Provided text:
GALLERY: Sportspark’s history of community triumphs
THERE have been many tales of triumphs and tears at the Whitsunday Sportspark as teams battled it out on pitch, field and court, but for president Justin Butler, a lasting memory of his sporting days was the distinct stench of mercurochrome.
Before its opening on October 19 1991, the sportspark was a dump site.
“The only hard land there was where the carpark is … the rest of it was all sort of mangrove country and it was a big dump where everything was sort of backed up and thrown in the ocean,” Mr Butler said.
“The thing would resonate the most with most of the readers who were around in that era was the fact that any sport you played, if you cut your knee, grazed your knee, any cuts or bruises were infected straight away because of the old dump site.
“Not that it was a major issue, but sales of mercurochrome and antiseptic were pretty strong in the town because it was just quite common that you’d go and play sport and then two days later you’d have all these infected cuts where you’d grazed a knee.”
Mr Butler has been president of the park for six years, but has kicked a ball around on the field since the mid ‘90s.
“I can remember playing touch footy down there and there used to be a caravan that touch footy and rugby shared,” he said.

Given records:
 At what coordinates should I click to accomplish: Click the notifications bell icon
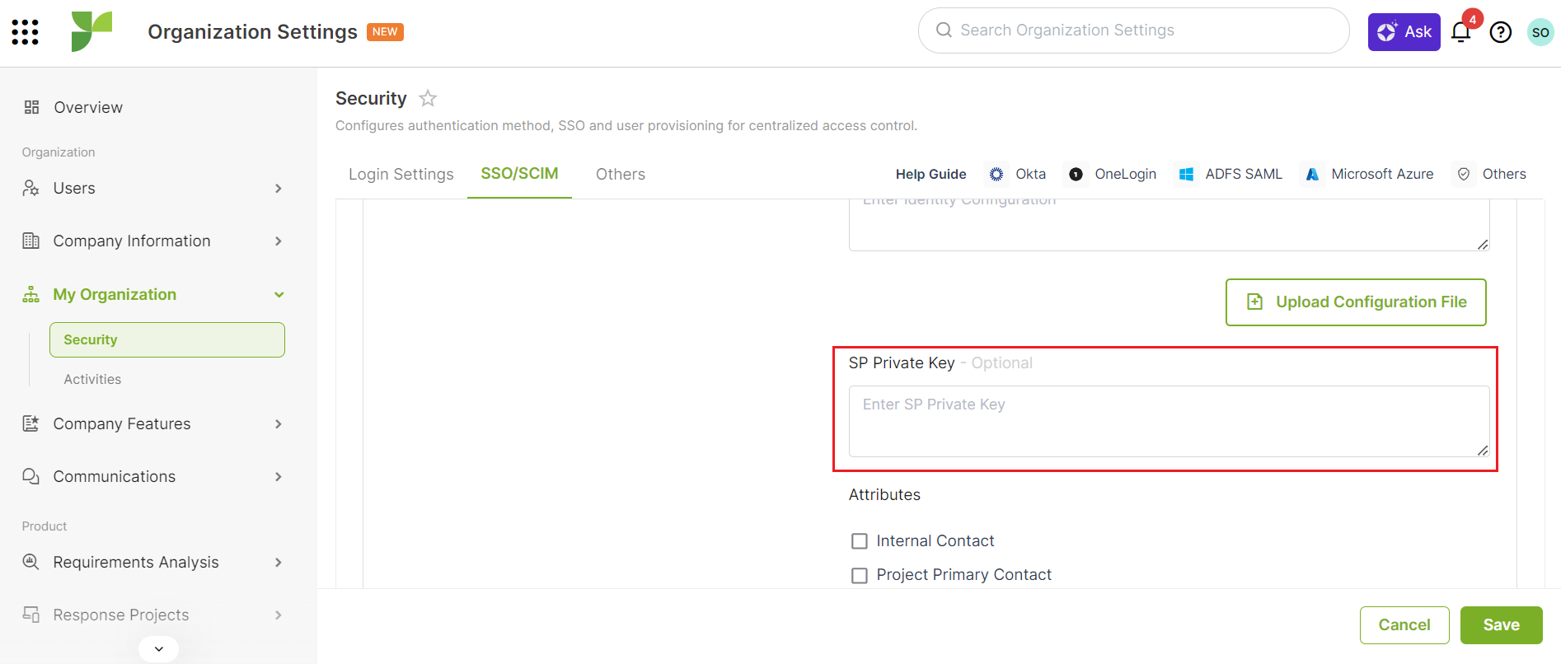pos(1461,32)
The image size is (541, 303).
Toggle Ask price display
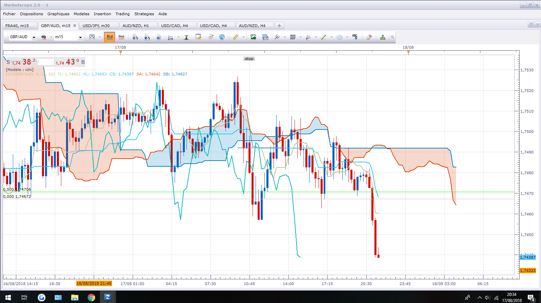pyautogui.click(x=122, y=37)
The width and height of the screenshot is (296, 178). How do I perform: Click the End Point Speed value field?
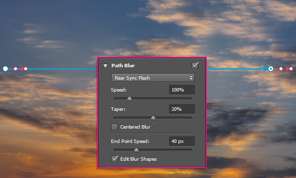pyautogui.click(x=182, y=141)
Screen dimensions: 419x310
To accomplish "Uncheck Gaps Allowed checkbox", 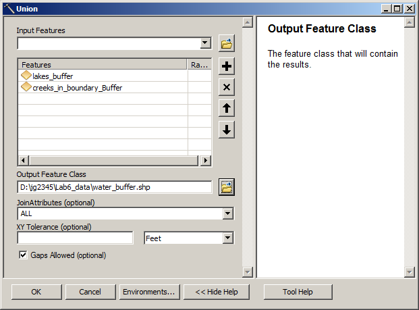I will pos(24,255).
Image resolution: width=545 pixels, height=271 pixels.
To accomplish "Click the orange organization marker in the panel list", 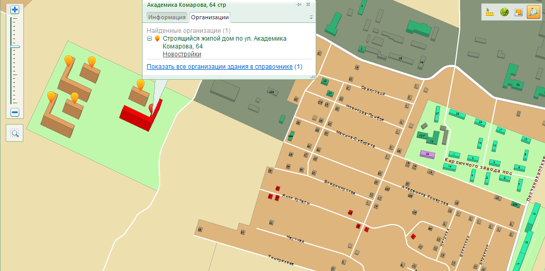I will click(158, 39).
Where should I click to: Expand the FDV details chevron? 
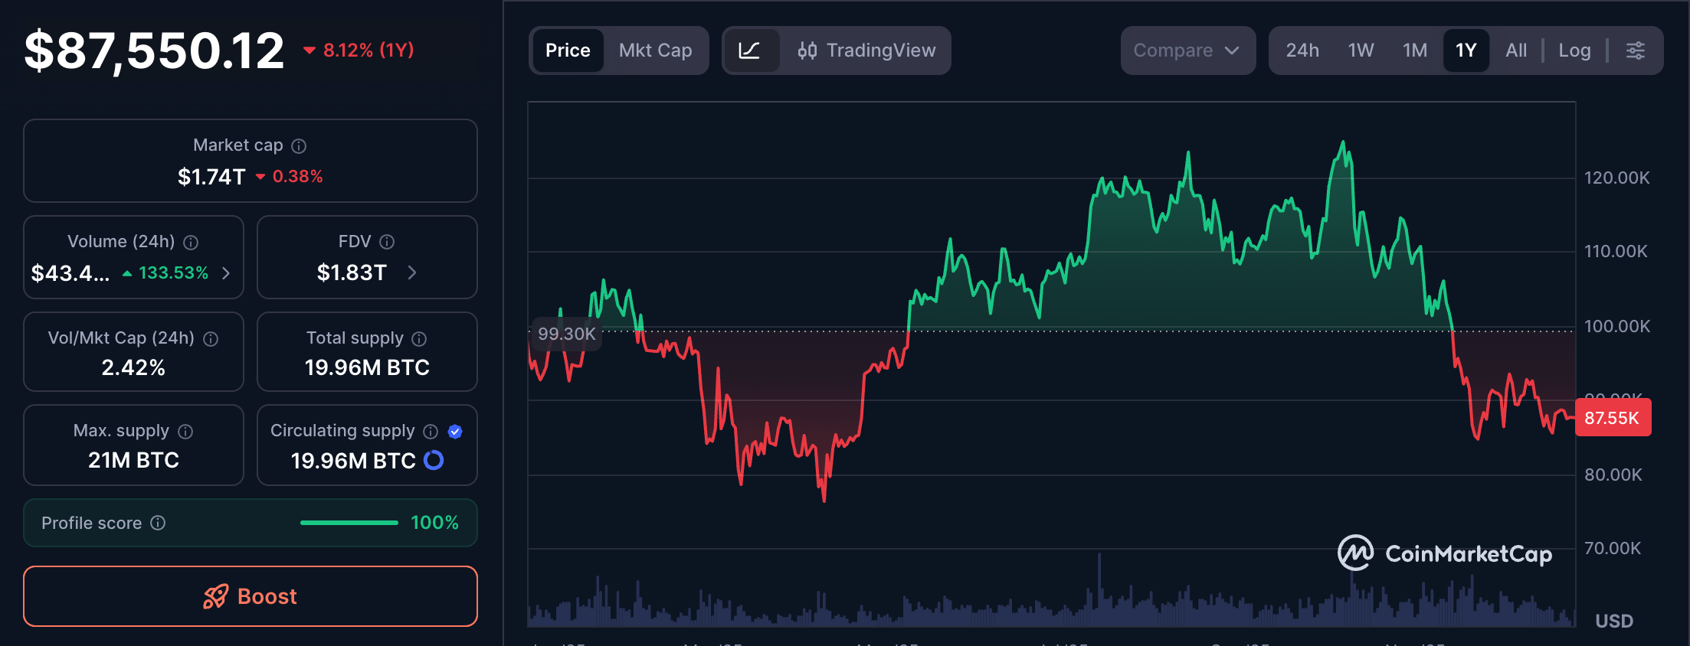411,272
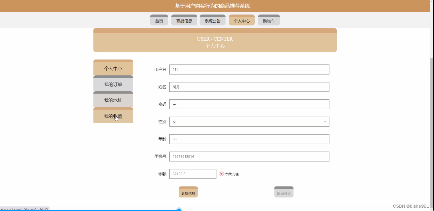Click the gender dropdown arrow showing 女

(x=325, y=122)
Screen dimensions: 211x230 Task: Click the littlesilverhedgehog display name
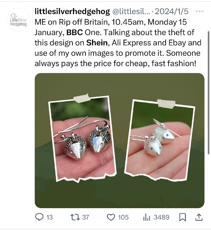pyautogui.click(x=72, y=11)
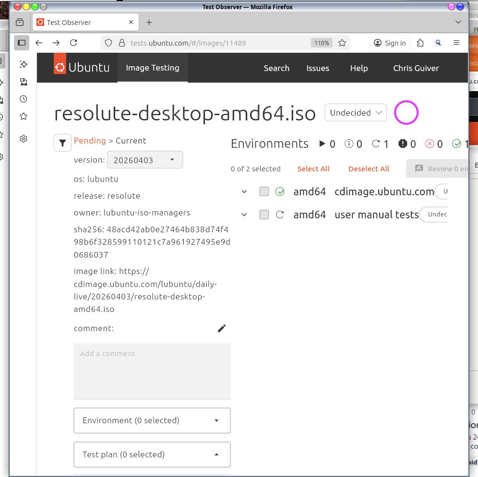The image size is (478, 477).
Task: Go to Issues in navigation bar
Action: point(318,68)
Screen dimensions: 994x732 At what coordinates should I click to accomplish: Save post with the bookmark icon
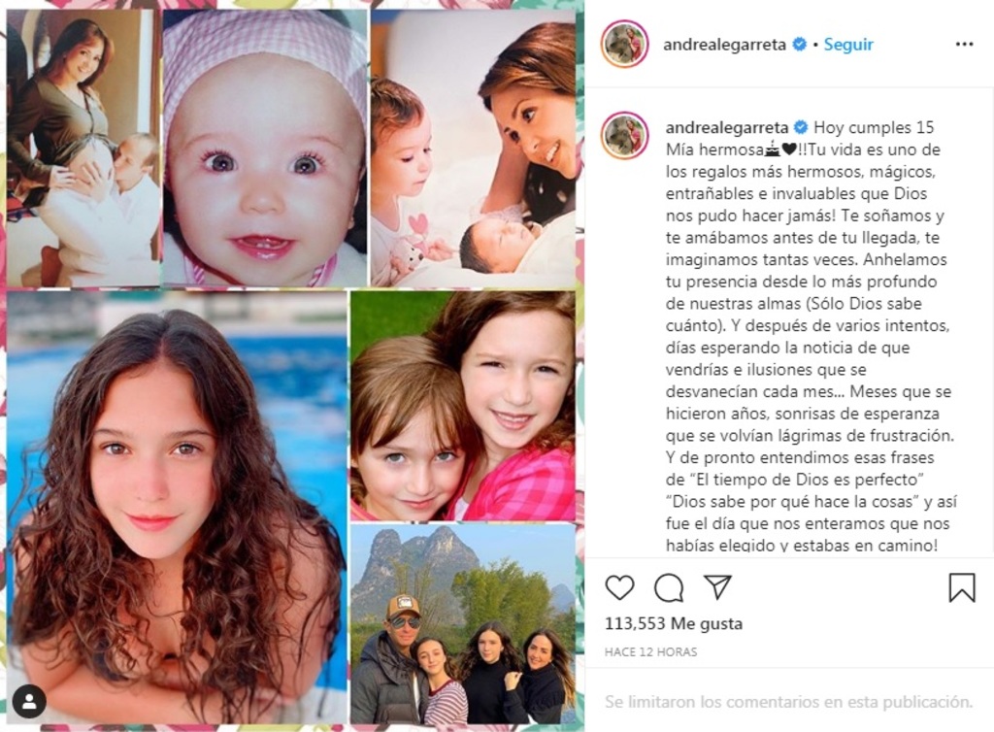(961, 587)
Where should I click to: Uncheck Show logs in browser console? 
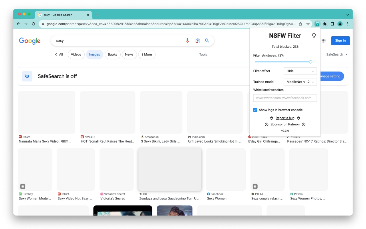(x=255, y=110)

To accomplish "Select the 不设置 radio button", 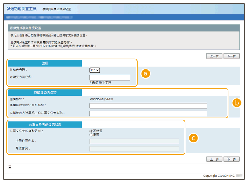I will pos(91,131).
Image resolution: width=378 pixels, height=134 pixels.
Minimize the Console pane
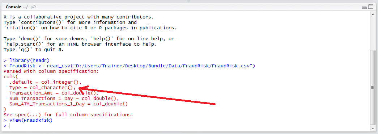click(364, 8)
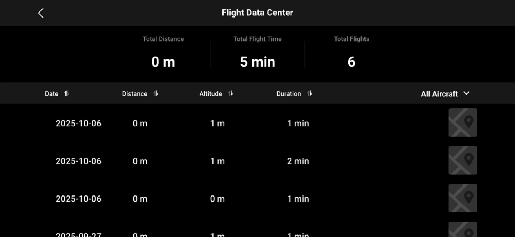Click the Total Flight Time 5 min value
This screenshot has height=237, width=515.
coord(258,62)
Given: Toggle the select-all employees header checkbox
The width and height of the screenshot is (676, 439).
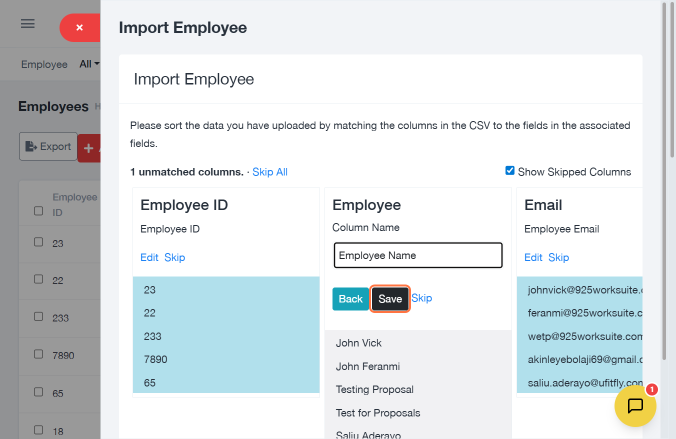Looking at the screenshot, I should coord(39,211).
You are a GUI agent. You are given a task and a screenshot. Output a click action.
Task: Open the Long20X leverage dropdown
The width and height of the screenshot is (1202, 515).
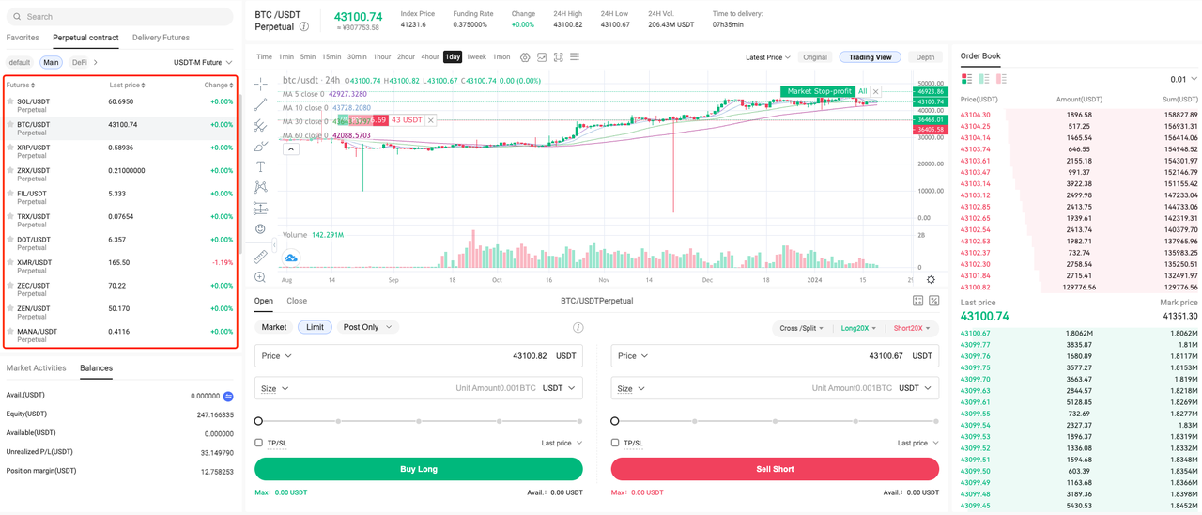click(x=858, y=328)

Complete the following:
• A. Repeat, word for word, the part of the Whitsunday Sportspark article starting with "GALLERY: Sportspark’s history" and going on through "stench of mercurochrome.".
• B. Carry on the article about the Whitsunday Sportspark's history from the point at which it stops.
Set the data aside; it has no role here.

Answers for the tasks:
• A.
GALLERY: Sportspark’s history of community triumphs
THERE have been many tales of triumphs and tears at the Whitsunday Sportspark as teams battled it out on pitch, field and court, but for president Justin Butler, a lasting memory of his sporting days was the distinct stench of mercurochrome.

• B.
“The president would roll up to training or games with the caravan on the back of their car and that’s where you would do your sign up.”
The park has since come a long way from the days mercurochrome and caravans with the construction of a new clubhouse set to begin over the coming months.
However, the humble beginnings of the park have been fondly remembered by Mr Butler.
“A group of local sportspeople decided the growing town needed a sporting complex back in the late 70s,” he said.
“Airlie Beach being such a new town didn’t have the big a population back then so you basically had to go into Prossie to play any sport.”
The official opening ceremony saw a visit from Broncos player Julian O’Neill who cut the ribbon, before tree planting, flag raising and what was described at the time as a “zesty” rugby game.
More than 15 teams competed in the Aussie Challenge relay where the rangers challenged the local police, with the rangers coming out on top and police given a wooden commemorative spoon.
Several heats were run for the first Whitsunday Gift and about 30 people took part in Whitsunday Fun Run.
At the opening, then Whitsunday Shire Council Glen Patullo said the Sportspark was the result of hard work and dedication from the community.
“John Bell and his committee just didn’t know the words ‘give in’ and council was heavily lobbied,” Cr Patullo told the Whitsunday Times at the opening.
Mr Butler said this community spirit still existed within the park today and thanked all the volunteers who have kept sport in Airlie Beach alive.
The last Whitsunday Times will appear in print on Thursday, but rest assured there will still be journalists on the ground in the community covering the stories that matter most, including sport, in the new digital-only era.